"Die Glaubwürdigkeit der CDU beruht auf dem Bekenntnis zu ihren Wurzeln"

Interview mit Bernhard Vogel

Herr Vogel, Sie sind bis heute der einzige Politiker, der es in zwei Bundesländern zum Ministerpräsidenten gebracht hat. Wie schafft man das?

Dieses Alleinstellungsmerkmal ist nicht mein Verdienst. Es ist einer besonderen Situation nach der friedlichen Revolution in der DDR zu verdanken. Ich hoffe, dass sich eine solche Situation nie wiederholen wird und ich diesbezüglich ein Unikat bleibe.

Sie hatten ein bewegtes Politikerleben. Was war eigentlich Ihr schönster Erfolg?

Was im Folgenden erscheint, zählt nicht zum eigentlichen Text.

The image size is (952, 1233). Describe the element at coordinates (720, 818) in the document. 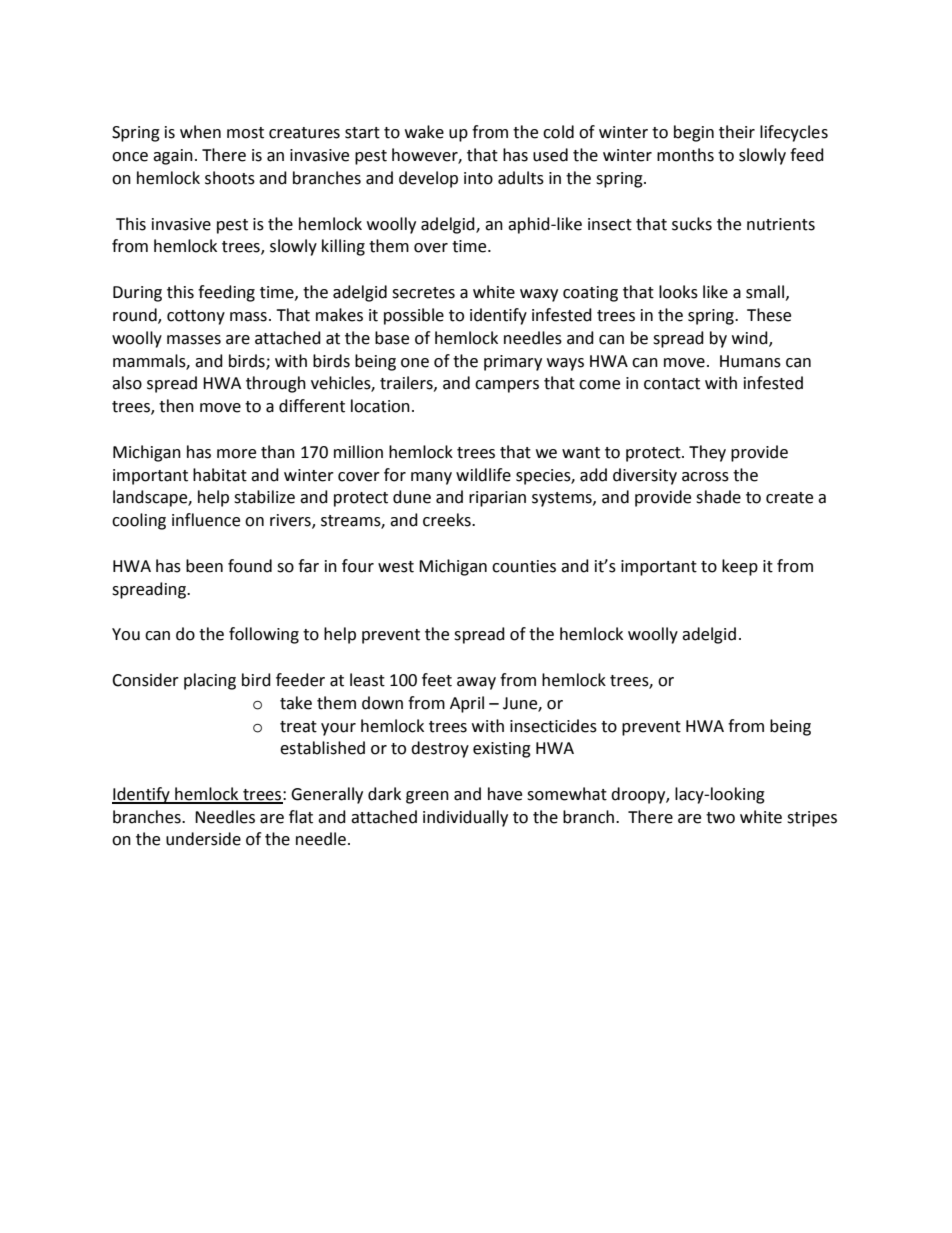

I see `two` at that location.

Insgesamt kann man sagen, dass uns Deutschen in Ost wie West alles in allem die Wiedervereinigung gelungen ist. Auch wenn noch viel zu tun bleibt, ist die Herausforderung doch von uns gemeistert worden. Es freut mich, daran ein kleines Stück in einem der fünf Länder der ehemaligen DDR beteiligt gewesen zu sein.

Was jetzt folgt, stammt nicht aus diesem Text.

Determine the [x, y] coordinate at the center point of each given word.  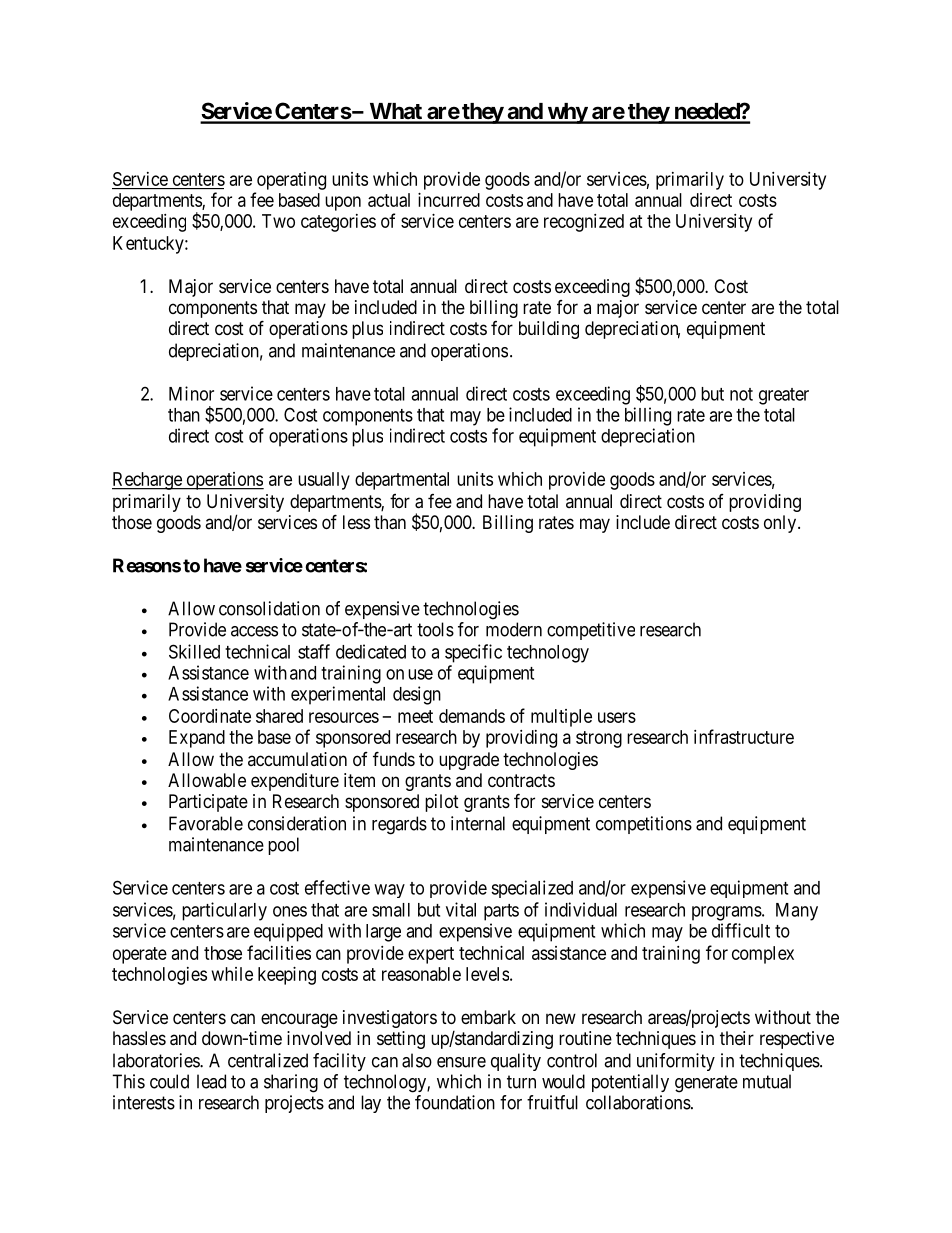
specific [473, 653]
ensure [461, 1062]
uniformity [676, 1062]
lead [211, 1081]
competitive [591, 631]
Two [278, 221]
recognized [584, 223]
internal [478, 823]
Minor [191, 393]
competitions [644, 825]
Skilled [194, 651]
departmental [402, 481]
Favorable [206, 823]
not [741, 394]
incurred [449, 200]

Ich hatte fest damit gerechnet, dass Sie den Gewinn der absoluten Mehrheit in Thüringen im Jahr 1999 als größten Erfolg nennen.

Das ist eine sehr wichtige Voraussetzung für das, was in den anschließenden Jahren tatsächlich an Aufbauarbeit geleistet werden konnte. Aber die absolute Mehrheit war eine Hilfe, das Ziel zu erreichen. Sie war nicht das Ziel.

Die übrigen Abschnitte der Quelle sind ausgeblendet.